Pixel coordinate grounding data:
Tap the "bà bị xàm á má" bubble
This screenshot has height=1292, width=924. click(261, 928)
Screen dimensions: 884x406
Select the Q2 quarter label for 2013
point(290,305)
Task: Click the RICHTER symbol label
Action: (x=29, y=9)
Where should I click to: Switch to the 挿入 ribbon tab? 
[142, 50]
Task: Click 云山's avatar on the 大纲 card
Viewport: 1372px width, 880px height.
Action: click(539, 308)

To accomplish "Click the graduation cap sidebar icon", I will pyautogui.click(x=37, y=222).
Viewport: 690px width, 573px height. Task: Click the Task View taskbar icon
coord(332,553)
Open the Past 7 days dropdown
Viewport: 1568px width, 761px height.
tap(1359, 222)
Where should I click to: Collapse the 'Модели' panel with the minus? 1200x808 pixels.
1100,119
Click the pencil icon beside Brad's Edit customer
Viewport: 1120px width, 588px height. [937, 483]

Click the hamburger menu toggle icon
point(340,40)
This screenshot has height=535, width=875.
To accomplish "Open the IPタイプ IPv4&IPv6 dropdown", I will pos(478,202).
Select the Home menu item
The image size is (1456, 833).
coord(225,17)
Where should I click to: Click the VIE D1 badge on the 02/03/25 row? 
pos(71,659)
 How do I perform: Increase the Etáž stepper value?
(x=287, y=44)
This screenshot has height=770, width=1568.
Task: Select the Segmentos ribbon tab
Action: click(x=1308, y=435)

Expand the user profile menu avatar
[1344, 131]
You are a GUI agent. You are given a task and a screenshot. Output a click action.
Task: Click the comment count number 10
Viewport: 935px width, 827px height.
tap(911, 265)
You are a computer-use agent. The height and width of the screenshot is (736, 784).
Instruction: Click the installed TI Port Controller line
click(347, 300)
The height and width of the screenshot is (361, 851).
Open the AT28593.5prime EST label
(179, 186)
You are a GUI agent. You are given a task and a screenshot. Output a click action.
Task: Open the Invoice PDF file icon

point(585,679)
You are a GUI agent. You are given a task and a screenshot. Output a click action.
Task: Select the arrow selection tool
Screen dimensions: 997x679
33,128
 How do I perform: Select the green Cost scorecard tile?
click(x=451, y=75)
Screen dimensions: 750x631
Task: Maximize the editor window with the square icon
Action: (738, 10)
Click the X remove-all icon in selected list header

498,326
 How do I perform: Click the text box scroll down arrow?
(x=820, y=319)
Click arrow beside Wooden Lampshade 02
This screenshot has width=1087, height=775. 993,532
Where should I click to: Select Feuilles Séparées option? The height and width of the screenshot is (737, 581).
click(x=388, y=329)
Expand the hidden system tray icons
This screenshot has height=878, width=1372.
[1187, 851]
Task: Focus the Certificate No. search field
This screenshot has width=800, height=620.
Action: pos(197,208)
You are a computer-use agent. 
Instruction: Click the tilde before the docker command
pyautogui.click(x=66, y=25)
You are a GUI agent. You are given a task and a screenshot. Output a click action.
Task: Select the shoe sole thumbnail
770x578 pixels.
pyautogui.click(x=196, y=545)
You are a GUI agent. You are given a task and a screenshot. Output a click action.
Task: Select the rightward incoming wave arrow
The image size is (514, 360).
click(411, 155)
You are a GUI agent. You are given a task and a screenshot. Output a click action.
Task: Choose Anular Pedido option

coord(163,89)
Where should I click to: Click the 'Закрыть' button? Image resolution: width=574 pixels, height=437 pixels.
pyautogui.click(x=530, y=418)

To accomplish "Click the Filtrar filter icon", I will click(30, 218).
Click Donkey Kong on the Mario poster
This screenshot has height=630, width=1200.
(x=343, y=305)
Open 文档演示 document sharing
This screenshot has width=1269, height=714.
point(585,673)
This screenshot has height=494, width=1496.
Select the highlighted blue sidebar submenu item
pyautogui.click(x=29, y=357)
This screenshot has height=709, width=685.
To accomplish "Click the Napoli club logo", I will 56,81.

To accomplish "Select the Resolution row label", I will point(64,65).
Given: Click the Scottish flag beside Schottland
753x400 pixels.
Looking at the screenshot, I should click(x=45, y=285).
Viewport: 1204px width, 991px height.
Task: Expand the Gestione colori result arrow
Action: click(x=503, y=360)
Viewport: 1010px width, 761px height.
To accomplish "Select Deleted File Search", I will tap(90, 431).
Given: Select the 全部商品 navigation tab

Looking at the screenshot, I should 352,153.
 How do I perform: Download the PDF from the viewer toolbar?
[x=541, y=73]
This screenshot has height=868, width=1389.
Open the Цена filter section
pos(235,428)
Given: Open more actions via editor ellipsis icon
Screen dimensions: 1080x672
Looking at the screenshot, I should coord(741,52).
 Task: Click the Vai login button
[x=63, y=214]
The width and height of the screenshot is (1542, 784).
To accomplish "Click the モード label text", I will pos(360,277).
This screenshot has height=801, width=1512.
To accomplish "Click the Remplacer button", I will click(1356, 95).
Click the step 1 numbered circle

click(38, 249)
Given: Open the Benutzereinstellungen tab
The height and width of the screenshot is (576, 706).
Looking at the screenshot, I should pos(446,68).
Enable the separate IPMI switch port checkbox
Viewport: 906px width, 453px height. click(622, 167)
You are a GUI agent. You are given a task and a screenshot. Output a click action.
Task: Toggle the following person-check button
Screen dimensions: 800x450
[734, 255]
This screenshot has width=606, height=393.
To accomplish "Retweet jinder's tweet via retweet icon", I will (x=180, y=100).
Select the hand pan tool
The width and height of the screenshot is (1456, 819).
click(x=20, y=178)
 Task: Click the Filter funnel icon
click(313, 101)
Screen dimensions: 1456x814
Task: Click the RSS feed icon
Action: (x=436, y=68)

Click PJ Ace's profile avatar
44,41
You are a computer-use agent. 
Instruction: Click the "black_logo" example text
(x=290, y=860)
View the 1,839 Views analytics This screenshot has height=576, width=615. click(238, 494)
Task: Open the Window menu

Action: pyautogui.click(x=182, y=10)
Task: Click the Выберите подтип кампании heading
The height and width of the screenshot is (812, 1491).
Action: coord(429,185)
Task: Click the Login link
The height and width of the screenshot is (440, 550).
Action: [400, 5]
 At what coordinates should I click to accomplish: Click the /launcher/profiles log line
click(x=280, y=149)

- **Prompt**:
Repeat the data in full. Nothing may be dropped or altered.

- **Reply**:
Tap the "bà bị xàm á má" bubble
This screenshot has height=1292, width=924. click(261, 928)
Screen dimensions: 884x406
Select the Q2 quarter label for 2013
point(290,305)
Task: Click the RICHTER symbol label
Action: (x=29, y=9)
Where should I click to: Switch to the 挿入 ribbon tab? 
[142, 50]
Task: Click 云山's avatar on the 大纲 card
Viewport: 1372px width, 880px height.
Action: click(539, 308)

To accomplish "Click the graduation cap sidebar icon", I will pyautogui.click(x=37, y=222).
Viewport: 690px width, 573px height. Task: Click the Task View taskbar icon
coord(332,553)
Open the Past 7 days dropdown
Viewport: 1568px width, 761px height.
tap(1359, 222)
Where should I click to: Collapse the 'Модели' panel with the minus? 1200x808 pixels.
1100,119
Click the pencil icon beside Brad's Edit customer
Viewport: 1120px width, 588px height. [937, 483]

Click the hamburger menu toggle icon
point(340,40)
This screenshot has height=535, width=875.
To accomplish "Open the IPタイプ IPv4&IPv6 dropdown", I will pos(478,202).
Select the Home menu item
The image size is (1456, 833).
coord(225,17)
Where should I click to: Click the VIE D1 badge on the 02/03/25 row? 
pos(71,659)
 How do I perform: Increase the Etáž stepper value?
(x=287, y=44)
This screenshot has height=770, width=1568.
Task: Select the Segmentos ribbon tab
Action: click(x=1308, y=435)

Expand the user profile menu avatar
[1344, 131]
You are a GUI agent. You are given a task and a screenshot. Output a click action.
Task: Click the comment count number 10
Viewport: 935px width, 827px height.
tap(911, 265)
You are a computer-use agent. The height and width of the screenshot is (736, 784).
Instruction: Click the installed TI Port Controller line
click(347, 300)
The height and width of the screenshot is (361, 851).
Open the AT28593.5prime EST label
(179, 186)
You are a GUI agent. You are given a task and a screenshot. Output a click action.
Task: Open the Invoice PDF file icon

point(585,679)
You are a GUI agent. You are given a task and a screenshot. Output a click action.
Task: Select the arrow selection tool
Screen dimensions: 997x679
33,128
 How do I perform: Select the green Cost scorecard tile?
click(x=451, y=75)
Screen dimensions: 750x631
Task: Maximize the editor window with the square icon
Action: (738, 10)
Click the X remove-all icon in selected list header

498,326
 How do I perform: Click the text box scroll down arrow?
(x=820, y=319)
Click arrow beside Wooden Lampshade 02
This screenshot has width=1087, height=775. 993,532
Where should I click to: Select Feuilles Séparées option? The height and width of the screenshot is (737, 581).
click(x=388, y=329)
Expand the hidden system tray icons
This screenshot has height=878, width=1372.
[1187, 851]
Task: Focus the Certificate No. search field
This screenshot has width=800, height=620.
Action: pos(197,208)
You are a computer-use agent. 
Instruction: Click the tilde before the docker command
pyautogui.click(x=66, y=25)
You are a GUI agent. You are given a task and a screenshot. Output a click action.
Task: Select the shoe sole thumbnail
770x578 pixels.
pyautogui.click(x=196, y=545)
You are a GUI agent. You are given a task and a screenshot. Output a click action.
Task: Select the rightward incoming wave arrow
The image size is (514, 360).
click(411, 155)
You are a GUI agent. You are given a task and a screenshot. Output a click action.
Task: Choose Anular Pedido option

coord(163,89)
Where should I click to: Click the 'Закрыть' button? Image resolution: width=574 pixels, height=437 pixels.
pyautogui.click(x=530, y=418)

To accomplish "Click the Filtrar filter icon", I will click(30, 218).
Click Donkey Kong on the Mario poster
This screenshot has height=630, width=1200.
(x=343, y=305)
Open 文档演示 document sharing
This screenshot has width=1269, height=714.
point(585,673)
This screenshot has height=494, width=1496.
Select the highlighted blue sidebar submenu item
pyautogui.click(x=29, y=357)
This screenshot has height=709, width=685.
To accomplish "Click the Napoli club logo", I will 56,81.

To accomplish "Select the Resolution row label", I will point(64,65).
Given: Click the Scottish flag beside Schottland
753x400 pixels.
Looking at the screenshot, I should click(x=45, y=285).
Viewport: 1204px width, 991px height.
Task: Expand the Gestione colori result arrow
Action: click(x=503, y=360)
Viewport: 1010px width, 761px height.
To accomplish "Select Deleted File Search", I will tap(90, 431).
Given: Select the 全部商品 navigation tab

Looking at the screenshot, I should 352,153.
 How do I perform: Download the PDF from the viewer toolbar?
[x=541, y=73]
This screenshot has height=868, width=1389.
Open the Цена filter section
pos(235,428)
Given: Open more actions via editor ellipsis icon
Screen dimensions: 1080x672
Looking at the screenshot, I should coord(741,52).
 Task: Click the Vai login button
[x=63, y=214]
The width and height of the screenshot is (1542, 784).
To accomplish "Click the モード label text", I will pos(360,277).
This screenshot has height=801, width=1512.
To accomplish "Click the Remplacer button", I will click(1356, 95).
Click the step 1 numbered circle

click(38, 249)
Given: Open the Benutzereinstellungen tab
The height and width of the screenshot is (576, 706).
Looking at the screenshot, I should pos(446,68).
Enable the separate IPMI switch port checkbox
Viewport: 906px width, 453px height. click(622, 167)
You are a GUI agent. You are given a task and a screenshot. Output a click action.
Task: Toggle the following person-check button
Screen dimensions: 800x450
[734, 255]
This screenshot has width=606, height=393.
To accomplish "Retweet jinder's tweet via retweet icon", I will (x=180, y=100).
Select the hand pan tool
The width and height of the screenshot is (1456, 819).
click(x=20, y=178)
 Task: Click the Filter funnel icon
click(313, 101)
Screen dimensions: 1456x814
Task: Click the RSS feed icon
Action: (x=436, y=68)

Click PJ Ace's profile avatar
44,41
You are a computer-use agent. 
Instruction: Click the "black_logo" example text
(x=290, y=860)
View the 1,839 Views analytics This screenshot has height=576, width=615. click(238, 494)
Task: Open the Window menu

Action: pyautogui.click(x=182, y=10)
Task: Click the Выберите подтип кампании heading
The height and width of the screenshot is (812, 1491).
Action: coord(429,185)
Task: Click the Login link
The height and width of the screenshot is (440, 550).
Action: [400, 5]
 At what coordinates should I click to accomplish: Click the /launcher/profiles log line
click(x=280, y=149)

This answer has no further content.